Uso della PEC per il deposito di istanze nel processo penale: i due filoni giurisprudenziali

Redazione

Il fatto. Due imputati, condannati dal Tribunale e dalla Corte d’appello al pagamento di un’ammenda e ad un mese di arresto, propongono ricorso in Cassazione. I ricorrenti rilevano una violazione di legge nel fatto che, nonostante la richiesta via PEC del loro difensore di rinvio dell’udienza per adesione all’astensione di categoria, la Corte d’appello abbia nominato un difensore d’ufficio e abbia deciso la causa.

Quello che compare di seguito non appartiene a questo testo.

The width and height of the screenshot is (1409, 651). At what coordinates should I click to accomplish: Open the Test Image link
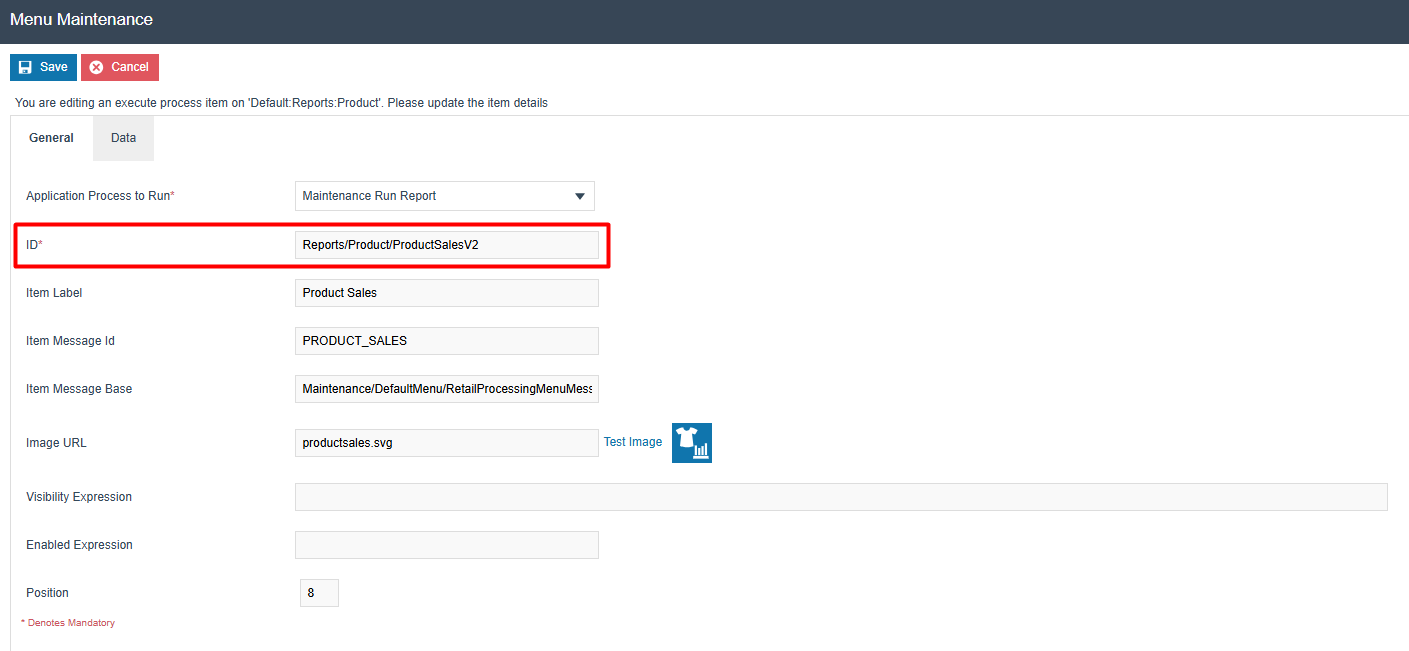632,442
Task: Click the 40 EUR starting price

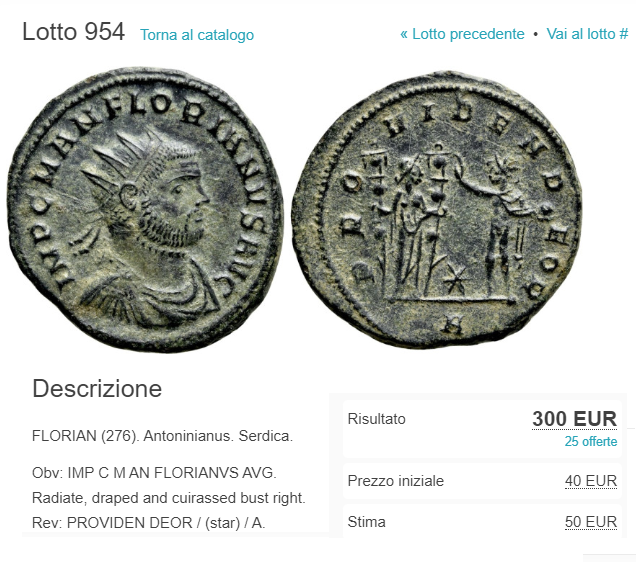Action: click(x=591, y=481)
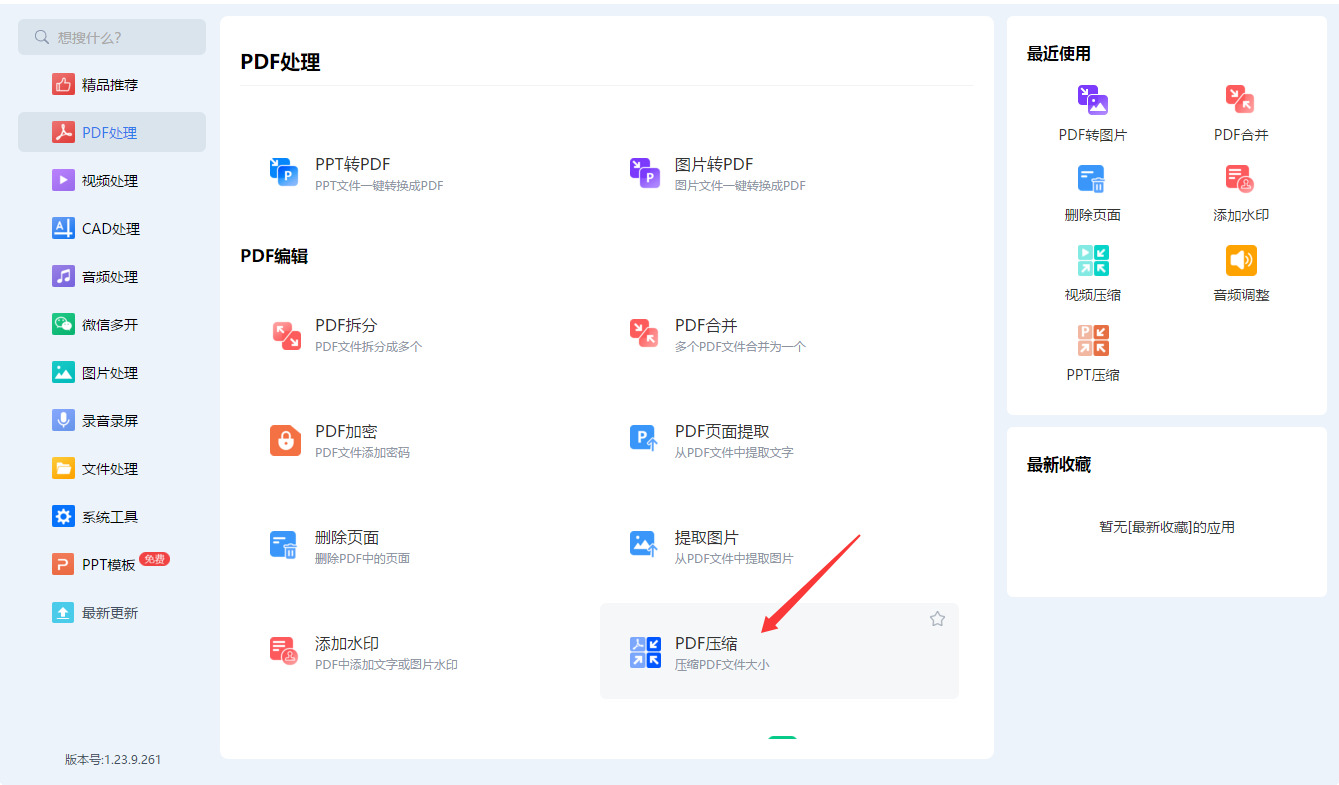Viewport: 1339px width, 785px height.
Task: Select CAD处理 in the sidebar
Action: coord(112,229)
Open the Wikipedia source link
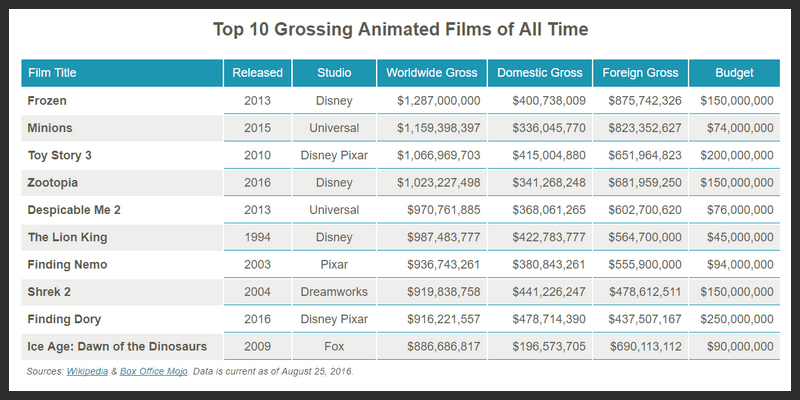The image size is (800, 400). tap(89, 371)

Contrasto giurisprudenziale sull’uso della PEC per il deposito di istanze. La Cassazione sottolinea che la giurisprudenza è divisa sul tema dell’uso della PEC nel processo penale per il deposito delle istanze.
Una parte sostiene che l’uso della PEC comporta un dovere di diligenza del mittente  di accertarsi della sottoposizione tempestiva dell’atto al Giudice.
Infatti, come espresso dalla Cass. n. 1904/2017, la Corte dice che «La richiesta di rinvio dell’udienza per legittimo impedimento del difensore, inviata a mezzo PEC in cancelleria, non è irricevibile né inammissibile, anche se l’utilizzo di tale irregolare modalità di trasmissione comporta l’onere, per la parte che intenda dolersi in sede di impugnazione dell’omesso esame della sua istanza, di accertarsi del regolare arrivo della mail in cancelleria e della sua tempestiva  sottoposizione all’attenzione del giudice procedente». Osserva però la Corte che non è chiaro in che modo il professionista debba accertarsi dell’arrivo della PEC, quando la stessa certifica automaticamente la ricezione della mail da parte del destinatario. Questo, a parere dei Giudici, significherebbe accollare al difensore un onere non previsto dalla legge e di difficile esecuzione.
Altra parte della giurisprudenza (Cass. pen., 15 maggio 2017, n. 31314, depositata il 22 giugno 207), invece, esclude che per le istanze di rinvio si possa fare uso della PEC sostenendo che «Nel processo penale, alle parti private non è consentito effettuare comunicazioni, notificazioni ed istanze mediante l’utilizzo della PEC».